One Image Sums Up Everything Wrong With America's Attitude Towards Immigrants

Impact

The news: Well, this is just sad.

Three busloads of detained immigrants were being transported to a detention center in Murrieta, Calif., on Tuesday when they ran into this:

Image Credit: ABC-10 News

Over 100 protesters converged on their route, waving American flags and brandishing signs that read "ILLEGALS GO HOME," "SUPPORT BORDER PATROL," "PROTECT YOUR KIDS FROM DISEASES" (?) and "U.S. CITIENS [sic] DON'T GET FREE PASS Y [sic] SHOULD ILEAGELS [sic]."

Image Credit: Twitter

According to USA Today, protesters blocked the road for so long that the buses had to turn around, making an "unplanned detour" to a separate processing center in San Diego County.

Image Credit: Twitter

Welcome to America, guys! As if getting here wasn't hard enough.

It doesn't get better: The cruel irony is that most of the detainees were women and children fleeing gang violence and poverty in Central America.

Since October 2013, over 47,000 unaccompanied children have been taken into custody crossing the Mexico border into Texas and Arizona. Four hundred were detained in the Rio Grande Valley on a single day in June, and analysts expect 60,000 by the end of 2014.

It's gotten so bad that President Barack Obama has declared it "an urgent humanitarian situation."

But why? People are leaving El Salvador, Guatemala and Honduras in droves because 40-60% poverty rates, rampant street violence, widespread organized crime and the world's highest murder rates are not nice things to live around.

Image Credit: AP

Many are also trying to reunite with family members in the U.S., but beefed up border security has made it difficult to do so. Under President Obama, forced removals are de rigueur, and an increasingly militarized border funnels would-be migrants into dangerous regions of the Southwestern desert, often leading to their deaths.
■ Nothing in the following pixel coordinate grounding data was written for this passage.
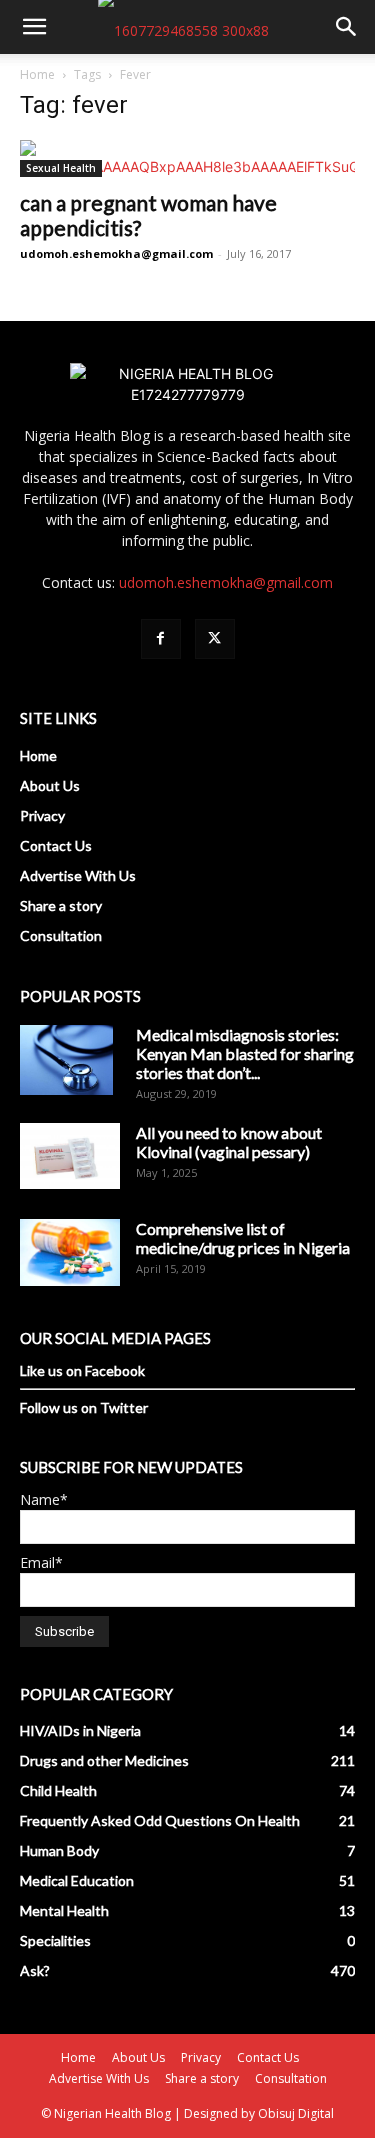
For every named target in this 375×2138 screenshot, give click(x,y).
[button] (34, 27)
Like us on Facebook (82, 1370)
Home (37, 74)
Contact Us (56, 845)
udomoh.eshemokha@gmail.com (116, 253)
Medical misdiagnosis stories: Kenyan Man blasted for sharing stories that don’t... (245, 1053)
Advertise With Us (78, 875)
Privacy (42, 815)
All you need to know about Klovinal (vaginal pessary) (229, 1142)
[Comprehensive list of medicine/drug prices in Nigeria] (70, 1252)
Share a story (61, 905)
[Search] (347, 27)
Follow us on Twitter (84, 1407)
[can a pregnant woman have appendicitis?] (187, 158)
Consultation (61, 935)
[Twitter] (215, 639)
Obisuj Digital (296, 2113)
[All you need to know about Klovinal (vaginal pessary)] (70, 1156)
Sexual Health (61, 168)
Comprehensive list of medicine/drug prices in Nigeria (243, 1238)
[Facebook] (161, 639)
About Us (50, 785)
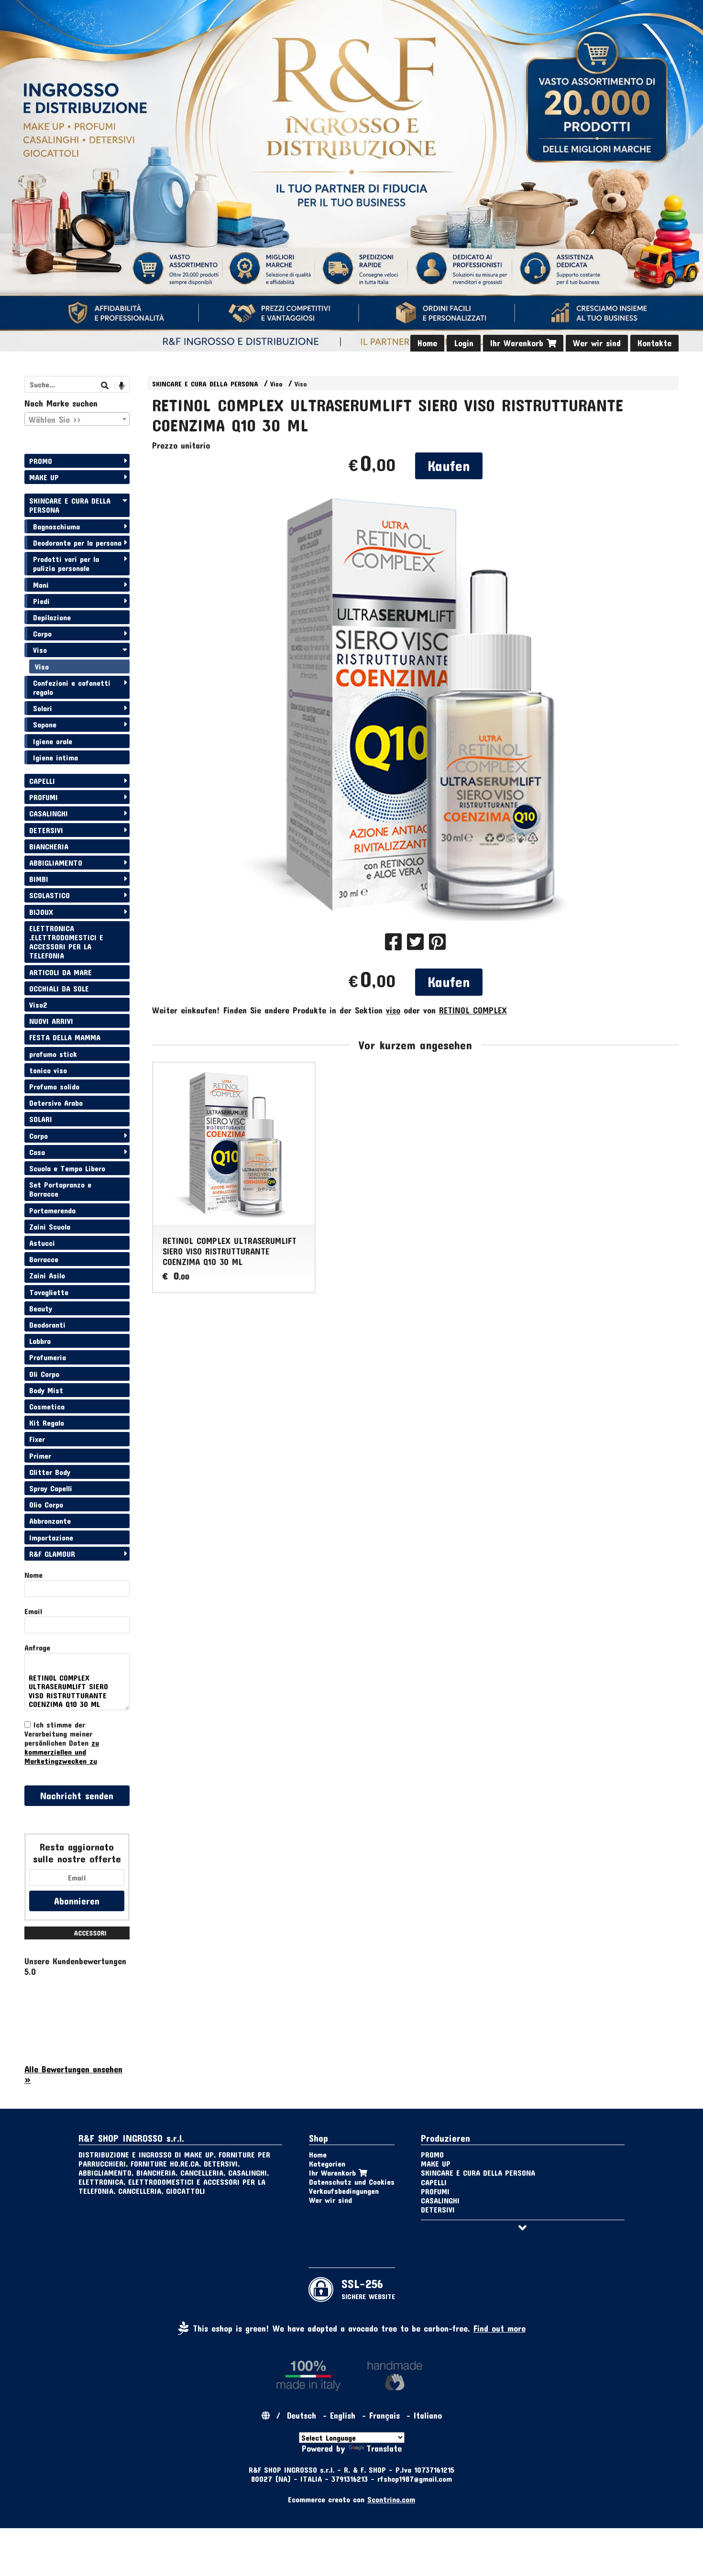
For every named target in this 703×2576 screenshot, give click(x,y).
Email (33, 1611)
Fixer (37, 1438)
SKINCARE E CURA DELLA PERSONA (205, 384)
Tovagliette (48, 1292)
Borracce (43, 1259)
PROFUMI (43, 797)
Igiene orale (52, 741)
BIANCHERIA (48, 846)
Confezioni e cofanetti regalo (71, 687)
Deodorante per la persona (77, 542)
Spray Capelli (50, 1488)
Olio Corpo (46, 1504)
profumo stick (53, 1053)
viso (393, 1010)
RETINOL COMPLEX (473, 1010)
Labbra (40, 1340)
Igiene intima (55, 757)
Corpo (42, 633)
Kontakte (654, 343)
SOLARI (40, 1118)
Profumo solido (54, 1086)
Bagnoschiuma (56, 526)
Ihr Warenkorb (518, 343)
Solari (42, 708)
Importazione (51, 1537)
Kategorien (327, 2163)
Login (463, 343)
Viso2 (38, 1004)
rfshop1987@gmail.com (414, 2478)
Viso (276, 384)
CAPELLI (42, 780)
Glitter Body (49, 1471)
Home (427, 343)
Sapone (44, 724)
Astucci (42, 1242)
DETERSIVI (46, 830)
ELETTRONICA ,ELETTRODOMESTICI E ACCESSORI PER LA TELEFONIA (66, 942)
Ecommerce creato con (351, 2499)
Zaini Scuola (49, 1226)
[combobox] (77, 419)
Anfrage (37, 1647)
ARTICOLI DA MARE (60, 972)
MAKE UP (44, 477)
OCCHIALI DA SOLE (59, 988)
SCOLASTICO (49, 895)
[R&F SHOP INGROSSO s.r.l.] (351, 176)
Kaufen (449, 465)
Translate (384, 2448)
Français (384, 2415)
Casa (37, 1151)
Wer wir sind (597, 343)
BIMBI (38, 878)
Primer (40, 1455)
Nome (33, 1574)
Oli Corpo (44, 1373)
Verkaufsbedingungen (344, 2190)
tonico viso (48, 1070)
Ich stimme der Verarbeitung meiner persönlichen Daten (61, 1742)
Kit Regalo (46, 1422)
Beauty (40, 1308)
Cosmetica (47, 1406)
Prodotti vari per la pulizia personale (66, 563)
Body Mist (46, 1390)
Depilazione (52, 617)
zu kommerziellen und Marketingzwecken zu (61, 1751)
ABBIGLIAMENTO (55, 862)
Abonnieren (76, 1900)
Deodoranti (47, 1324)
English (342, 2415)
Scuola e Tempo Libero (67, 1168)
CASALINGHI (48, 813)
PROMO (40, 460)
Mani (41, 584)
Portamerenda (52, 1210)
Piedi (41, 600)
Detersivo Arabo (56, 1102)
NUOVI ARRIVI (51, 1020)
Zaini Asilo (47, 1275)
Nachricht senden (76, 1795)
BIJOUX (41, 911)
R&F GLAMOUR (52, 1553)
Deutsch (301, 2415)
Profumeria (47, 1357)
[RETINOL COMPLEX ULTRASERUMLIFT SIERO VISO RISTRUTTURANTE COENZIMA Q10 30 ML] (415, 705)
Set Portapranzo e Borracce (60, 1189)
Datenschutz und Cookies (352, 2181)
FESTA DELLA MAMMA (64, 1037)
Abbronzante (50, 1520)
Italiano (428, 2415)
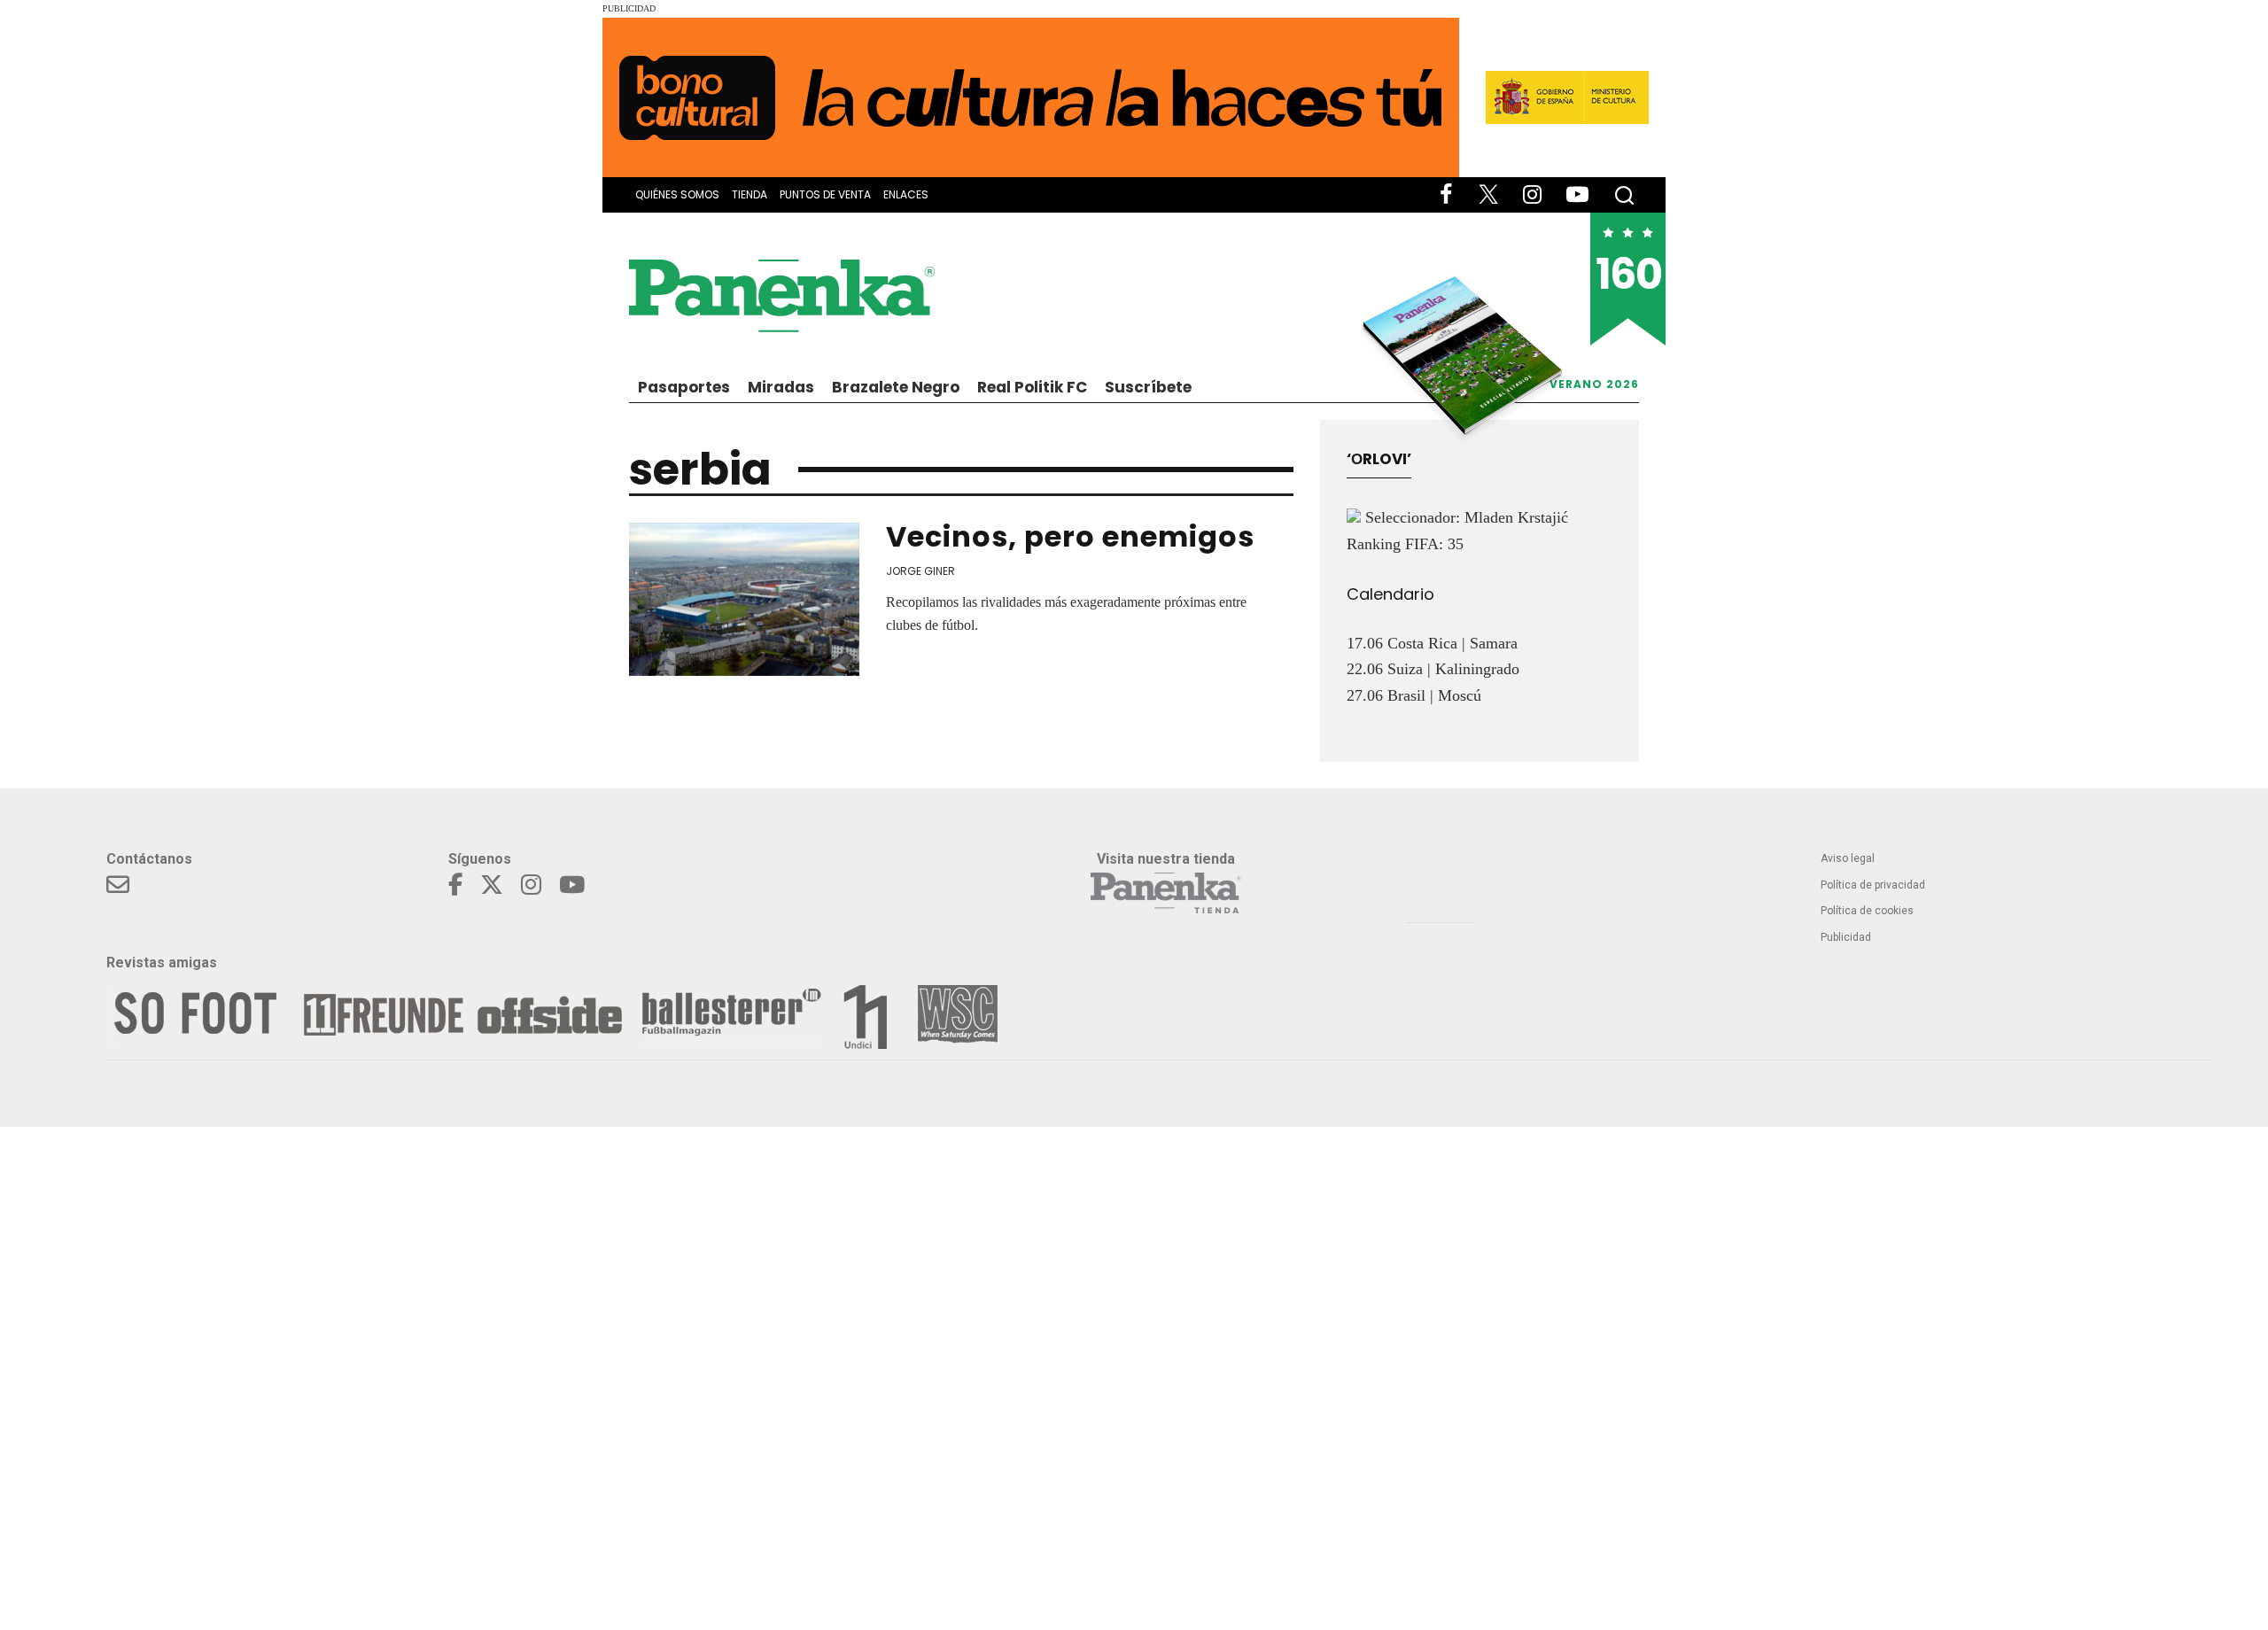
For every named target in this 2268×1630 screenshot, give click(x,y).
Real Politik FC (1032, 387)
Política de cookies (1867, 910)
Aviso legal (1848, 858)
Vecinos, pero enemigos (1070, 536)
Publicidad (1846, 937)
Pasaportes (684, 387)
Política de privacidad (1873, 885)
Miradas (781, 387)
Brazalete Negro (895, 387)
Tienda (749, 194)
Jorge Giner (920, 570)
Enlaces (905, 194)
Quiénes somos (677, 194)
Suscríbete (1148, 387)
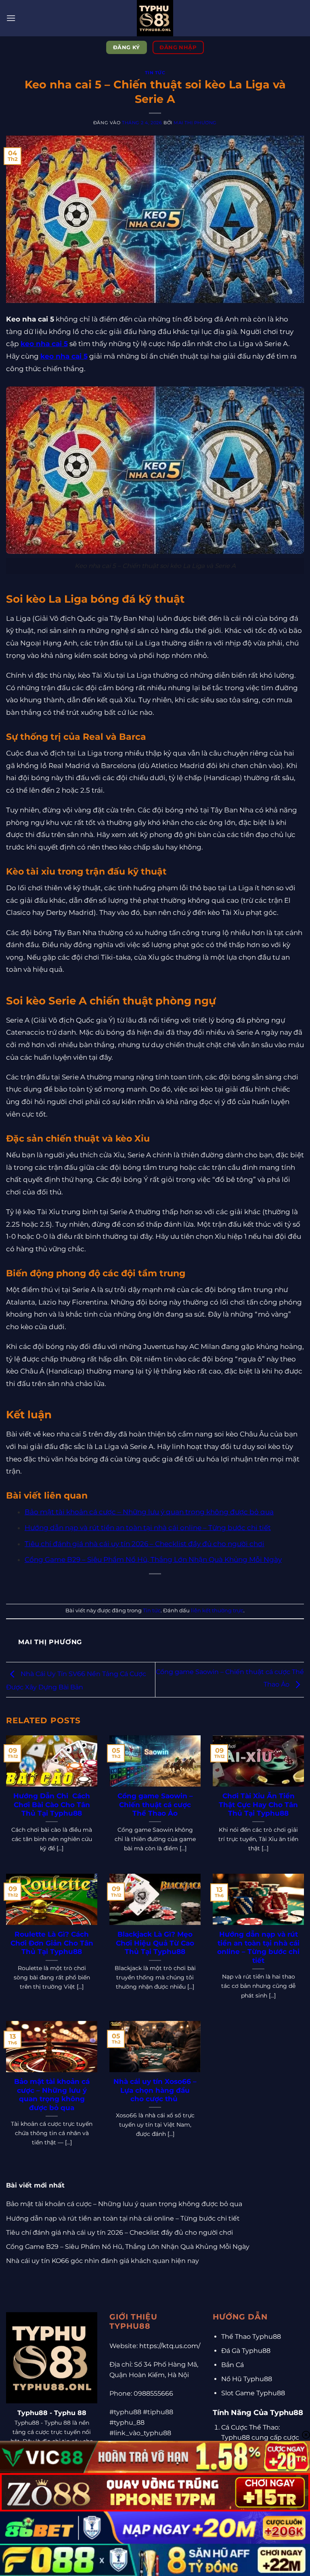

Plus: Those who do make it across are often caught by the Border Patrol and kept in overcrowded holding facilities, where they anxiously await their fate.

Image Credit: Los Angeles Times

These cells have become so overwhelmed that agents are scrambling for new places to hold people, including Air Force bases in Texas and processing centers in California. Put simply, it's not a pleasant situation for anyone.

But you know what makes it worse? A hundred flag-waving zealots terrorizing busloads of frightened women and children.

The callousness these protesters displayed is a perfect example of the United States' twisted attitude toward undocumented immigrants. Under the guise of "homeland security" and "preventing the theft of American jobs" — a myth, by the way, plus we'd probably outsource them anyway — we've essentially placed spatial limitations on a people's right to exist. To say these immigrants belong "there" but not "here" constitutes the worst form of arrogance, in addition to reeking of xenophobia and racism:

"[If] we (think) this is a humanitarian crisis, then we need a humanitarian solution," said Enrique Morones, president and founder of Border Angels. Without a doubt, criminalizing innocent women and children is not a humanitarian solution.